O Plenário do Conselho Nacional de Justiça (CNJ) suspendeu regra do Tribunal Regional do Trabalho da 24ª Região (Mato Grosso do Sul) que obrigava as partes a digitalizarem documentos imprescindíveis à prestação jurisdicional e transferia o ônus de sua inserção nos autos eletrônicos aos jurisdicionados que estivessem executando uma sentença judicial naquela Corte. Por maioria, o colegiado ratificou liminar que havia suspendido a validade da Portaria 1/18 do TRT-24 anteriormente, em julgamento ocorrido na sessão de terça-feira (7).

Prevaleceu o voto do conselheiro Valdetário Monteiro, relator do Procedimento de Controle Administrativo 0002696-09.2018.2.00.0000 proposto pela seccional da Ordem dos Advogados do Brasil no Mato Grosso do Sul (OAB-MS). Para a OAB-MS, a norma era ilegal porque transferia a competência cartorária – por se tratar de ato de documentação – às partes do processo. “A exigência da digitalização pelas partes desconsidera que a transferência a estas ocasiona um ônus que, a priori, estaria entre as atribuições do Poder Judiciário.

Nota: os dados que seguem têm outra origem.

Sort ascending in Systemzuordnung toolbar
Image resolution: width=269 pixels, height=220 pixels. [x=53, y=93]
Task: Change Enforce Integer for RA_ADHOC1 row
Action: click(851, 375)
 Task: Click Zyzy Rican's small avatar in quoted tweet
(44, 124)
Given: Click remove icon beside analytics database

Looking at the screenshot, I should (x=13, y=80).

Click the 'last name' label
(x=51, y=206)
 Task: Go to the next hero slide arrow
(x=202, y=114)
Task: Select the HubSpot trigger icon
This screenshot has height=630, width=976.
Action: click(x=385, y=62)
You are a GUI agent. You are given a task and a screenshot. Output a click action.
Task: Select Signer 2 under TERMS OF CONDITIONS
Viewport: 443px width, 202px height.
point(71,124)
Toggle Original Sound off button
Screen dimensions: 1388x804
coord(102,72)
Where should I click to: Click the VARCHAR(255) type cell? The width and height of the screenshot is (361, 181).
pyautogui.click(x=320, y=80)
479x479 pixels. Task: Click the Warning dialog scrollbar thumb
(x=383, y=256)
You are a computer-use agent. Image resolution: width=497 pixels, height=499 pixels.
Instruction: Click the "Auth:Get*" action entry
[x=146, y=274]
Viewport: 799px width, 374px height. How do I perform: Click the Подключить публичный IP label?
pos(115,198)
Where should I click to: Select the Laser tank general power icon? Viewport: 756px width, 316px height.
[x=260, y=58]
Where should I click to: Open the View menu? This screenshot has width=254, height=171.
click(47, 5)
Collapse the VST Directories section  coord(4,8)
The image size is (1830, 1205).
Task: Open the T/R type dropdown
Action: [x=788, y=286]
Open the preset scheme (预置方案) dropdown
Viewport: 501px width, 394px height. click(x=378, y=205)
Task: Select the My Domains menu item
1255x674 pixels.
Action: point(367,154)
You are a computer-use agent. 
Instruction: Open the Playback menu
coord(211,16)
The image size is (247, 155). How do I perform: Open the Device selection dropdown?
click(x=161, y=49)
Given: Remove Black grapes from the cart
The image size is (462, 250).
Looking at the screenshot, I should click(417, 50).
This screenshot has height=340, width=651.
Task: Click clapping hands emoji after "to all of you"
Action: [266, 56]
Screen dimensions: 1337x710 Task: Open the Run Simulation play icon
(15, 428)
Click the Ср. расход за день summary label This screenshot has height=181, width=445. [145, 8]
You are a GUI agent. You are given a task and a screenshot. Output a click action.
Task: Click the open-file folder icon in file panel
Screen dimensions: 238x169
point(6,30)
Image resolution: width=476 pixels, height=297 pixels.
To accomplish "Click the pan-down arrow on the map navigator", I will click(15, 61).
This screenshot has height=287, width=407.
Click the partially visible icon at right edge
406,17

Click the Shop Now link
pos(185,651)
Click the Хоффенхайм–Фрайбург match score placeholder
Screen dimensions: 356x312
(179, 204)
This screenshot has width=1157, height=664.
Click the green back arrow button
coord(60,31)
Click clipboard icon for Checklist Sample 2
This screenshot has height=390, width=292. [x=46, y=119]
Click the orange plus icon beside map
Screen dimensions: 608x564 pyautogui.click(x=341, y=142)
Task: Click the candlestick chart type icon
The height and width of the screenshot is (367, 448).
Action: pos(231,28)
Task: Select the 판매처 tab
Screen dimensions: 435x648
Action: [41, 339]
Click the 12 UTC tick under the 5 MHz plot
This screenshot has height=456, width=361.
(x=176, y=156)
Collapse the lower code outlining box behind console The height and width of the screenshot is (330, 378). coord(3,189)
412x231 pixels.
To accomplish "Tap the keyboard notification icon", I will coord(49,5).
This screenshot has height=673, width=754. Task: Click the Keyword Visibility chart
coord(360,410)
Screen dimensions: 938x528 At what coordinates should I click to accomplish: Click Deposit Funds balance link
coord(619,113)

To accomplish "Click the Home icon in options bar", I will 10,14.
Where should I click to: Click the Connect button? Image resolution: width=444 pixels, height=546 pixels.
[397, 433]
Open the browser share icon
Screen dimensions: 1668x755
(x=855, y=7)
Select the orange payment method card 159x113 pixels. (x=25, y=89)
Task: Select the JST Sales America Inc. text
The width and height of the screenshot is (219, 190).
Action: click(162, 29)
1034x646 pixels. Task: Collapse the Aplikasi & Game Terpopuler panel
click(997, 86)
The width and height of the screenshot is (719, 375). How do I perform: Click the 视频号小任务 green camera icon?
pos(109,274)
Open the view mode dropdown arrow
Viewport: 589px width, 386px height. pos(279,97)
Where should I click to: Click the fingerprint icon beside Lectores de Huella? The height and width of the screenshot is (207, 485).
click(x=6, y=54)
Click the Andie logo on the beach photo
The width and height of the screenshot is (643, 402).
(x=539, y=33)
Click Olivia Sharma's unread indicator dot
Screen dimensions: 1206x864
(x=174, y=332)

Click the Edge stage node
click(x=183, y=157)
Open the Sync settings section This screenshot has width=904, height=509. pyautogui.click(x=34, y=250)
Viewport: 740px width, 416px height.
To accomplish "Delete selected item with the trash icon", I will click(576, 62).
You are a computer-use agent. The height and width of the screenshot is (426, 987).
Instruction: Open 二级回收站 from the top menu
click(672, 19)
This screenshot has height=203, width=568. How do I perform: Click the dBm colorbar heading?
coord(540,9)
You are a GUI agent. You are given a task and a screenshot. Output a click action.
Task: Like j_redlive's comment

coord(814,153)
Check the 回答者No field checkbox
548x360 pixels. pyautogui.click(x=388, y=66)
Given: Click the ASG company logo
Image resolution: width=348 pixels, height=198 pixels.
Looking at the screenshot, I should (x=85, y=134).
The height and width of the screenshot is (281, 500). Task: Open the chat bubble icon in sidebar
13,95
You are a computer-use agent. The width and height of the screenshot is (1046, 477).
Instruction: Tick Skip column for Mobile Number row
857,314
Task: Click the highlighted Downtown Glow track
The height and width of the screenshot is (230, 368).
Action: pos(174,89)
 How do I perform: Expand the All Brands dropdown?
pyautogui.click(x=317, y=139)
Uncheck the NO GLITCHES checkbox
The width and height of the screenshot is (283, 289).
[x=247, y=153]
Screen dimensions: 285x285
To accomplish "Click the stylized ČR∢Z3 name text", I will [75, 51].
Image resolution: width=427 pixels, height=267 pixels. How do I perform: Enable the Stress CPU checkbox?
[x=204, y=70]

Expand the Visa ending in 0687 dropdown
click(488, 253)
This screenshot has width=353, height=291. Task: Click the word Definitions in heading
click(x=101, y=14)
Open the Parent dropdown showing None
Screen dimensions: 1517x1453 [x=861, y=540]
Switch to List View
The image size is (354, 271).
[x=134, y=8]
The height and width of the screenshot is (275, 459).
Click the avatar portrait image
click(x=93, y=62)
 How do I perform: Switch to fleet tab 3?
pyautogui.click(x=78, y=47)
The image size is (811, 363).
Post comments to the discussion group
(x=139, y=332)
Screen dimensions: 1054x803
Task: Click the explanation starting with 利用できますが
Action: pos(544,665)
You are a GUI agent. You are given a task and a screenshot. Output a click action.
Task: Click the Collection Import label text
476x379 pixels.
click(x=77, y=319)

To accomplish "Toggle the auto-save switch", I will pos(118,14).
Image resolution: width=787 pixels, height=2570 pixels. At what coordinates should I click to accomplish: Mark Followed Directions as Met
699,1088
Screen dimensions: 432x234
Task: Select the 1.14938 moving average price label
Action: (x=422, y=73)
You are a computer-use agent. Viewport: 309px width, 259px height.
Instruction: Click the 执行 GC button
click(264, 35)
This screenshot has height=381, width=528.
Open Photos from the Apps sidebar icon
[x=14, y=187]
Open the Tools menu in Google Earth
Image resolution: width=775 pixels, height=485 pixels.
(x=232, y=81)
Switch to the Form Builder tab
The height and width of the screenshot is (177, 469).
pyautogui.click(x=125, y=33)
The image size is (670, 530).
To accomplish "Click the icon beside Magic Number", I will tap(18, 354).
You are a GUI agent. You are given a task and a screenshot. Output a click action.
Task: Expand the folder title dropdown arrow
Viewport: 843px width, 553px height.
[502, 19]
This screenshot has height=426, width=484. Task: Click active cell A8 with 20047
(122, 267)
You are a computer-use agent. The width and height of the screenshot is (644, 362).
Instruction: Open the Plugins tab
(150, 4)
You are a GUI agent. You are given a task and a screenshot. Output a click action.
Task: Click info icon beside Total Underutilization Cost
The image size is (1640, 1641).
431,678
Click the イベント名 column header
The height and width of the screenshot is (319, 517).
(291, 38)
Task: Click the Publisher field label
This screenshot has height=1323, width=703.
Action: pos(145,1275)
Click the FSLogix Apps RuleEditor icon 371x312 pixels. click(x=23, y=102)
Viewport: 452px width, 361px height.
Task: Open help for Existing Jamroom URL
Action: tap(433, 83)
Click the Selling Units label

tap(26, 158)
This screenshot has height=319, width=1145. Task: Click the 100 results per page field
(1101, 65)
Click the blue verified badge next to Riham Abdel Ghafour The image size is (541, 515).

Aliás, tal ato deveria ser abrangido pelas custas processuais, as quais destinam-se a remunerar despesas dessa natureza e outras”, disse o conselheiro-relator.

A portaria tornava obrigatório o cadastramento dos autos físicos pelas unidades jurisdicionais no módulo "Cadastramento da Liquidação, Execução e Conhecimento" do processo judicial eletrônico, tornando também obrigatório aos exequentes a digitalização dos documentos.